基于聚合酶链反应的cDNA分级文库永生化及筛选

D'Esposito M, Mazzarella R, Pengue G, Jones C, D'Urso M, Schlessinger D

Department of Molecular Microbiology, Washington University Medical School, St Louis, MO 63110.

Nucleic Acids Res. 1994 Nov 11;22(22):4806-9. doi: 10.1093/nar/22.22.4806.

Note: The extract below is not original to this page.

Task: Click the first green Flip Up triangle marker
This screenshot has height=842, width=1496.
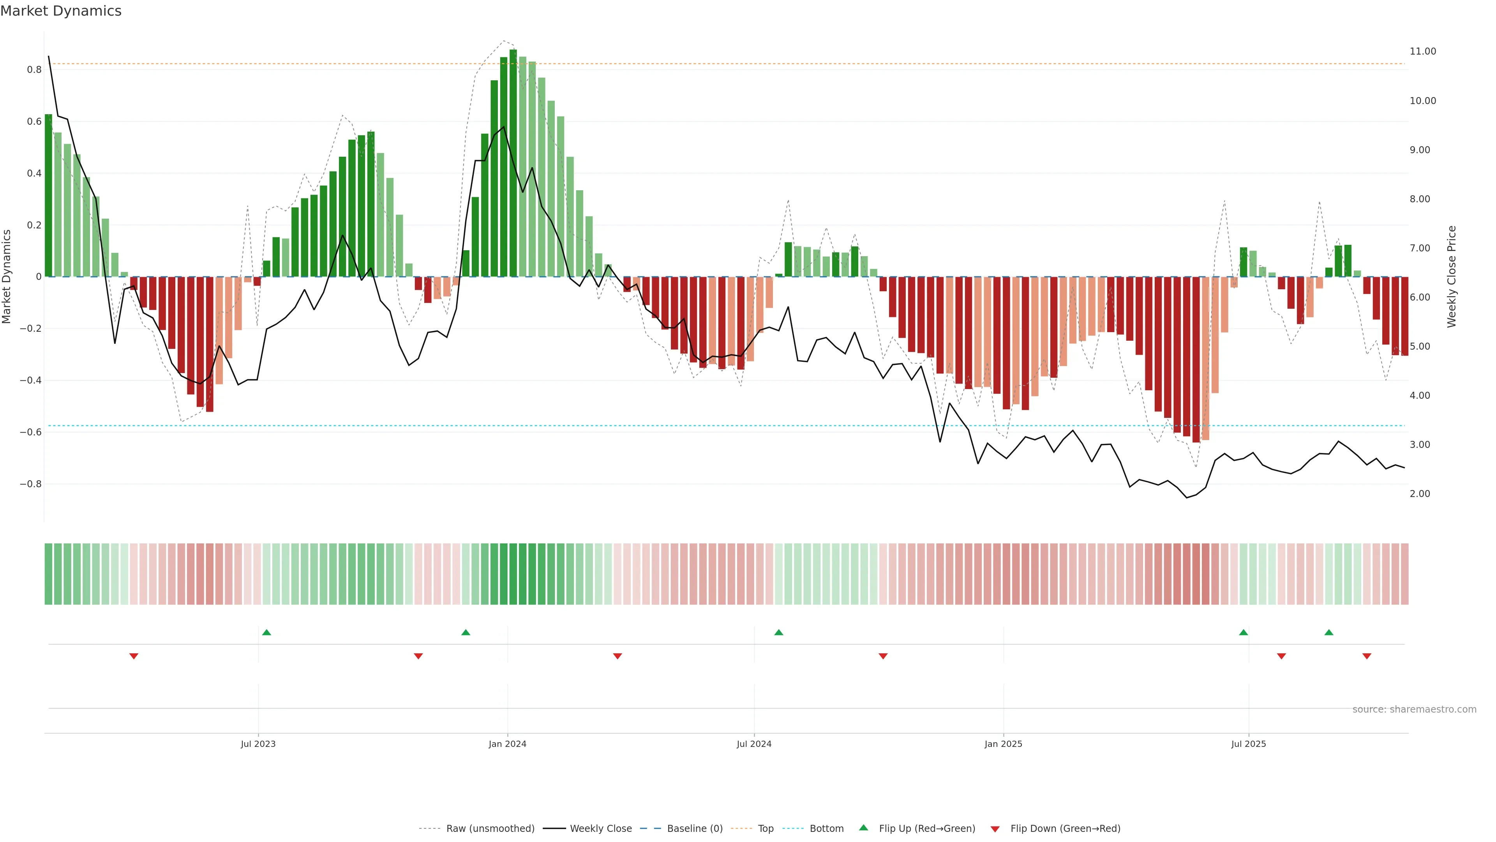Action: tap(267, 632)
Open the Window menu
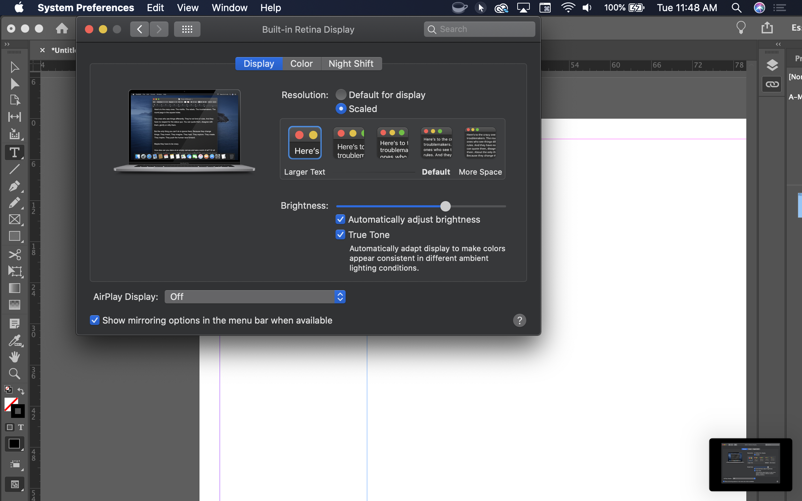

Starting from sequences of at least 60 bp, PCR-based screening has been developed to recover cDNAs from libraries without the necessity for hybridization or extensive DNA extraction steps. The method maintains the indefinite availability of even scarce cDNA libraries and provides an estimate of the relative abundance of the mRNA species. Isolation of a cDNA clone can be done in less than a week. cDNAs were isolated that were cognate for fragments of expressed sequences and for an exon predicted from genomic sequence.

从至少60个碱基对的序列开始，已经开发出基于聚合酶链反应（PCR）的筛选方法，用于从文库中回收互补脱氧核糖核酸（cDNA），而无需杂交或大量的脱氧核糖核酸提取步骤。该方法能确保即使是稀缺的cDNA文库也能长期可用，并能估计信使核糖核酸（mRNA）种类的相对丰度。分离一个cDNA克隆可以在不到一周的时间内完成。已分离出与表达序列片段以及从基因组序列预测的一个外显子同源的cDNA。